Il primo ministro israeliano minaccia da diversi mesi di lanciare un’invasione di terra di Rafah, una città nel sud di Gaza che attualmente ospita circa 1,4 milioni di palestinesi sfollati da altre parti del territorio. Nonostante la condanna di Stati Uniti, Unione Europea e decine di altri Paesi, lunedì l’esercito israeliano ha ordinato ai civili di lasciare Rafah, avvertendo che di lì a poco avrebbe colpito la città con «forza estrema», scrive RT.
Non è chiaro se la minaccia di invasione abbia influenzato la decisione di Hamas di accettare la proposta di cessate il fuoco. Nonostante l’insistenza di Netanyahu nell’entrare a Rafah, altri funzionari israeliani hanno suggerito che Hamas potrebbe evitare un’invasione accettando la tregua temporanea di Israele.
Non è inoltre chiaro se l’accordo proposto da Egitto e Qatar abbia il sostegno di Israele.

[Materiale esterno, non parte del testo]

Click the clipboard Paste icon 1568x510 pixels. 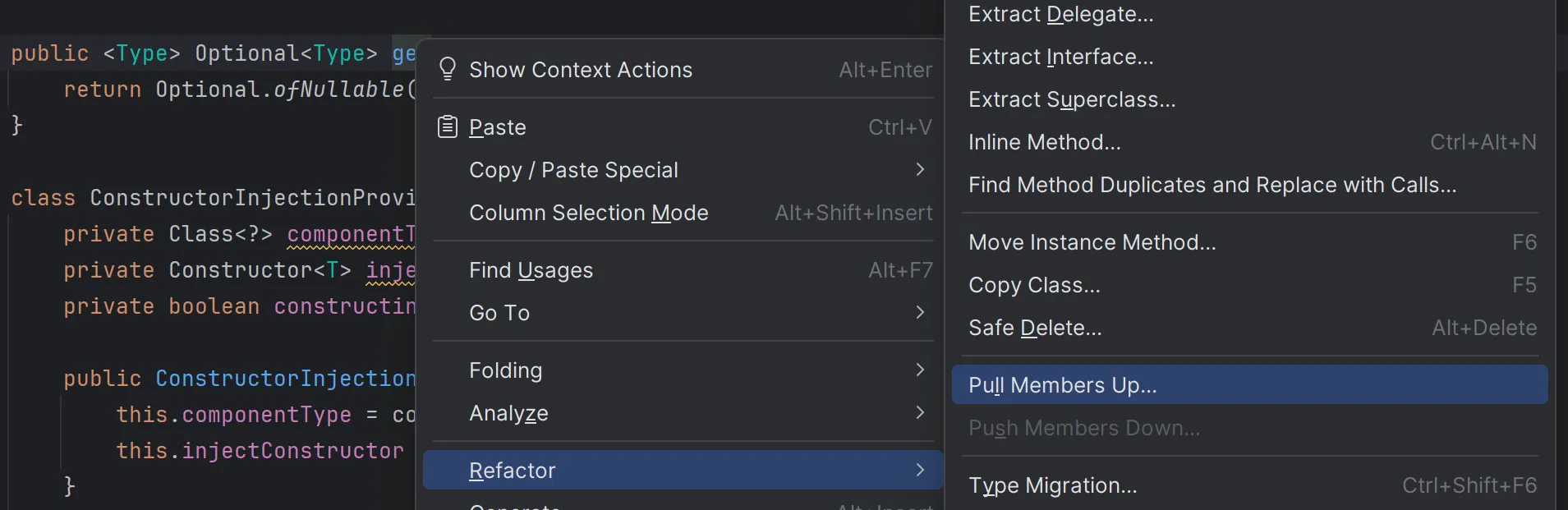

Un anonimo funzionario israeliano ha detto a Reuters che Hamas ha accettato una versione «ammorbidita» dell’offerta iniziale dello Stato degli ebrei, che includeva conclusioni «di vasta portata» che Israele non avrebbe sostenuto.
Secondo le autorità sanitarie palestinesi, il bilancio delle vittime della ritorsione israeliana nell’enclave si avvicina a 35.000 persone uccise dalle forze israeliane.
Come riportato da Renovatio 21, il ministro israeliano Itamar Ben Gvir ha minacciato di far cascare il governo Netanyahu, di cui è membro con il suo partito ultrasionista Otzma Yehudit («Potere ebraico») qualora l’esercito israeliano non entrasse a Rafah.
«Il Primo Ministro ha ascoltato le parole, ha promesso che Israele entrerà a Rafah, ha promesso che la guerra non sarebbe finita e ha promesso che non ci sarebbero stati accordi dissoluti» ha dichiarato il ministro sionista il ministro sionista a seguito di un incontro chiesto ed ottenuto con il premier, avvenuto peraltro dopo un mostruoso incidente d’auto che ha coinvolto in Ben Gvir.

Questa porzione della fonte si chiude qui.